━━━━━ Excerpt provided ━━━━━

Unpublished data from the 2017-18 school year show law enforcement referrals have dropped significantly to eight referrals per 1,000 students, down from 15 per 1,000, said Dan Losen, the director of the Center for Civil Rights Remedies at UCLA’s Civil Rights Project. Despite the drop, however, LAUSD schools appear to have made more than 4,700 referrals to law enforcement, based on district enrollment figures.


An increase in police calls threatens to defeat the whole purpose of the district’s anti-suspension effort.


That’s a concern, Losen said. “The involvement of police is generally not conducive to the best interests of children…You’re criminalizing youthful misbehavior.”

The increase in police calls threatens to defeat the whole purpose of the district’s anti-suspension effort, which is to stop disproportionately punishing African-American students, to embrace troubled kids instead of pushing them away from school and to divert students from unnecessary involvement with the criminal justice system.

For instance, African-American students comprised over eight percent of the LAUSD student population, but accounted for 19.5 percent of calls to police or probation in 2015-16.

Overall, referrals to law enforcement shot up in L.A. 145 percent between 2011-12 and 2015-16, as the campaign to halt suspensions kicked into high gear, according to OCR data.


The questioning by police sends students as young as 11 or 12 the message that school officials think they’re criminals.


“Our sense is that in affluent schools, students aren’t being questioned by law enforcement,” said Ruth Cusick, senior education rights attorney with Public Counsel, a non-profit civil rights law firm. “This is happening in high-poverty schools with almost all students of color.”

Cusick argued that questioning by police sends students as young as 11 or 12 the message that school officials think they’re criminals, and places misbehaving students on the radar of on-campus law enforcement officers, putting them at risk for getting into more trouble later in their school careers.

For instance, by 2015-16 Edwin Markham Middle School, LAUSD’s third-highest suspending school in the academic year four years before, had cut its suspension rate by half, suspending nearly one in seven students — but increased its referrals to law enforcement fivefold.


Los Angeles’ school police department is the nation’s largest, and is also a political player.


African-American students made up 21 percent of Markham Middle School’s student body, but accounted for a third of the school’s law enforcement calls and 35 percent of its suspensions.

━━━━━ Data shown ━━━━━

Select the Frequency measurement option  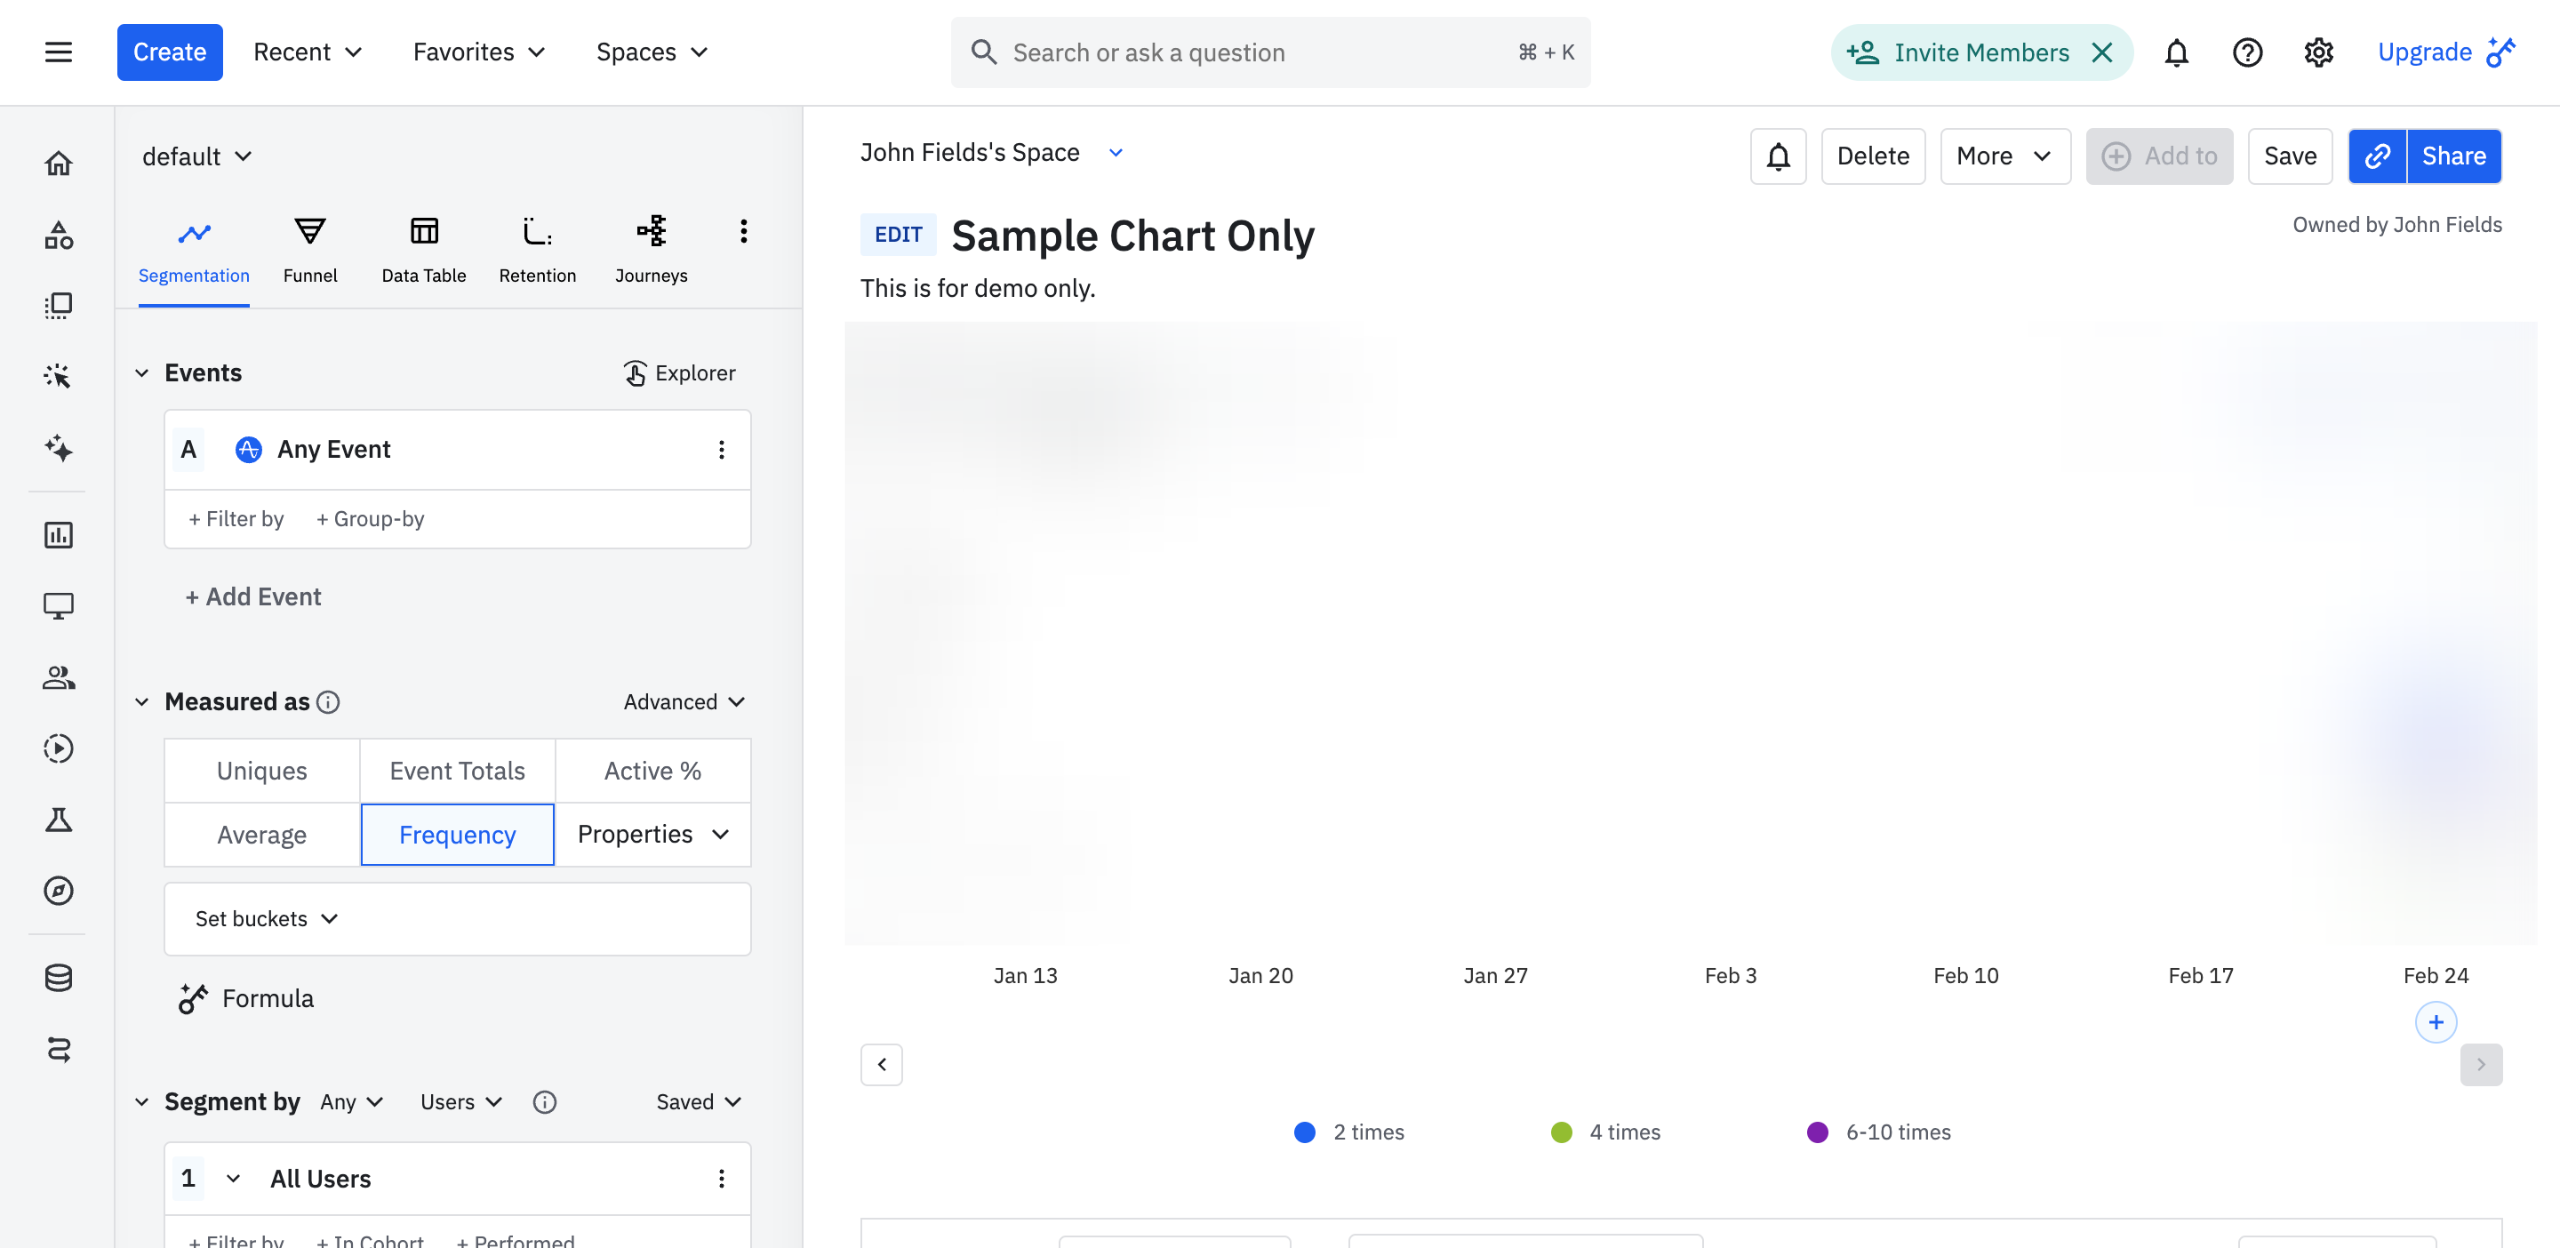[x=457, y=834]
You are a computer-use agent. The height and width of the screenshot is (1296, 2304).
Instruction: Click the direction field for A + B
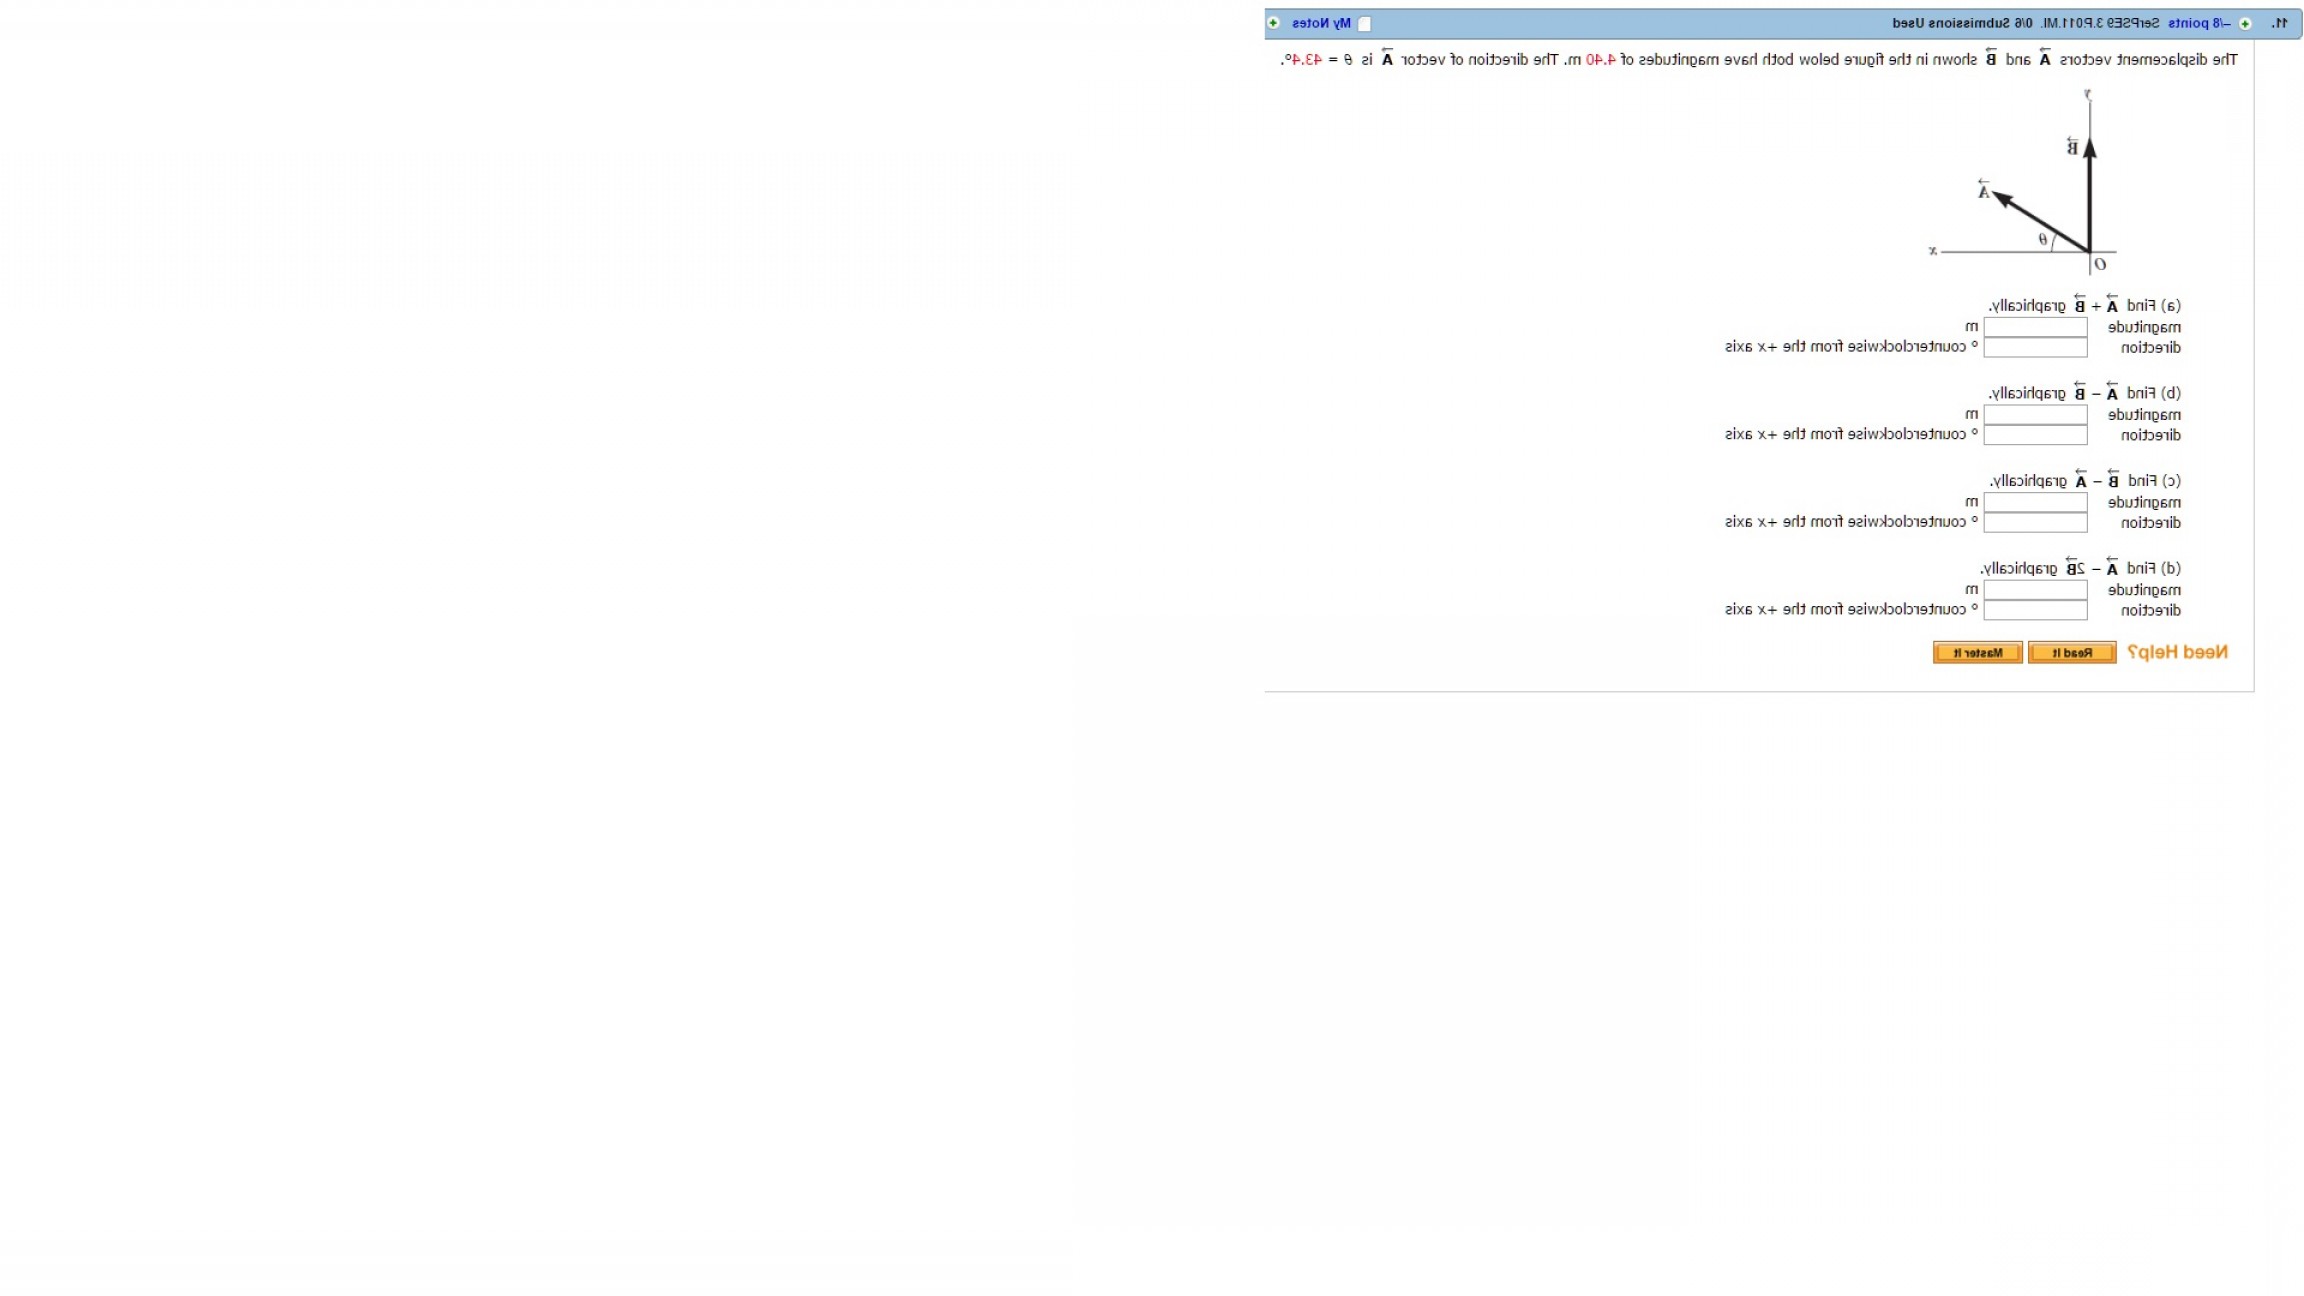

━━━━━

## Set tasks
A - In the excerpt on Los Angeles school police referrals, by what percentage did referrals to law enforcement rise between 2011-12 and 2015-16?
B - Reproduce the passage of the excerpt on Los Angeles school police referrals starting at "Unpublished data from" and ending at "district’s anti-suspension effort.".

## Results
A - 145 percent

B -
Unpublished data from the 2017-18 school year show law enforcement referrals have dropped significantly to eight referrals per 1,000 students, down from 15 per 1,000, said Dan Losen, the director of the Center for Civil Rights Remedies at UCLA’s Civil Rights Project. Despite the drop, however, LAUSD schools appear to have made more than 4,700 referrals to law enforcement, based on district enrollment figures.


An increase in police calls threatens to defeat the whole purpose of the district’s anti-suspension effort.